• _WHAT NEEDS TO BE DONE_:
In the Bellator XIV thread below, write out the passage from "I have been" to "Looked pretty good." word for word.

• _TEXT UNDER STUDY_:
# Bellator XIV Fighting Championships



## DragonHorse (Apr 14, 2010)

Anyone going to see the Bellator XIV Fighting Championships?? I was just going to just watch it on tv but I found this sweet discount code to get 30% off tickets and I just couldn't pass it up. Also figured I'd share the info for anyone else interested.. All you have to do is type in the promo code : TMMMA when purchasing tickets here: http://www.thechicagotheatre.com/tickets/promotion.html?p_id=TMMMA


----------



## DragonHorse (Apr 21, 2010)

Nobody watched it?? It was great! and I found some great pictures of it here http://msg.com/photos/exclusive-bellator-xiv-photos/


----------



## Brian R. VanCise (Apr 21, 2010)

I have been watching them on tv and enjoying the fights.  Definitely some good matches so far!


----------



## MJS (May 9, 2010)

Caught this on TV last week, while at work.  Looked pretty good.


----------



## MattJ (May 10, 2010)

I watched them last night. Very impressed with Toby Imada - that guy has some excellent submissions, proving that the inverted triangle thing was not a fluke. I was less impressed with Eddie Alvarez. He seemed to be having some problems with Neer, although he did pull out the win in the end. Pat Curran impressed the heck out of me, and I always liked Jeff Curran (thought Jeff got a raw deal getting cut from the WEC). Pat brought it to Roger Huerta, and clearly won the first 2 rounds, with Roger staging a good comeback in the 3rd. 

Much less impressed with the Heavyweights - a gas-fest that would have fit right into the last season of TUF.  LOL

Good stuff, overall.


----------



## MattJ (May 14, 2010)

Anybody see the Joe Warren fight? Wow, fighting that guy must be like fighting a vat of maple syrup. Impressive ability to maintain ZERO distance from the opponent.


----------

• _DATA FOR ANALYSIS_:
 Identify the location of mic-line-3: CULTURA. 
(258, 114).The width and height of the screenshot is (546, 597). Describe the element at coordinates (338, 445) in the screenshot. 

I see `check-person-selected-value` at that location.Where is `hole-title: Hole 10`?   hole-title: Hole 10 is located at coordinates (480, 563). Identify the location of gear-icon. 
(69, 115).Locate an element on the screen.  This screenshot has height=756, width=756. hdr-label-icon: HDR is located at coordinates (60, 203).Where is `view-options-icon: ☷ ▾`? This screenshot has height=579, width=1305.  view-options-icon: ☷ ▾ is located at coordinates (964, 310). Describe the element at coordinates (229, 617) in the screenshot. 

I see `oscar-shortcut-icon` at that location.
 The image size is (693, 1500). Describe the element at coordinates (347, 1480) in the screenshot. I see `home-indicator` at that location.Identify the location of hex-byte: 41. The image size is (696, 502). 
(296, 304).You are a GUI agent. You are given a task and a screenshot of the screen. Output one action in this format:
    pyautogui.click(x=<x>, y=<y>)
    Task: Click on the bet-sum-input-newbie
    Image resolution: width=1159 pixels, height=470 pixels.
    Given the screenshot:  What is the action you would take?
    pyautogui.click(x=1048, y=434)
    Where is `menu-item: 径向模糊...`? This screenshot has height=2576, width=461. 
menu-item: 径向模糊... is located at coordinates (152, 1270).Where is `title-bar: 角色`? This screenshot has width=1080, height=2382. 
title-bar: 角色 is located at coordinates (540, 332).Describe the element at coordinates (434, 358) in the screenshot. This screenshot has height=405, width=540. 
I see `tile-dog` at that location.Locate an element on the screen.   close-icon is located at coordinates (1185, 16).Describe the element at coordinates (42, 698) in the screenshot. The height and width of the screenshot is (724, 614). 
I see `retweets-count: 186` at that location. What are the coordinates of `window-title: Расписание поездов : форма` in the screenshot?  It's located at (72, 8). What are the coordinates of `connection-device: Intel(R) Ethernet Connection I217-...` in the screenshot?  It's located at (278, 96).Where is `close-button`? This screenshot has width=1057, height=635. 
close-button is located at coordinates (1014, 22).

• _SOLUTION TO THIS EXERCISE_:
I have been watching them on tv and enjoying the fights.  Definitely some good matches so far!


----------



## MJS (May 9, 2010)

Caught this on TV last week, while at work.  Looked pretty good.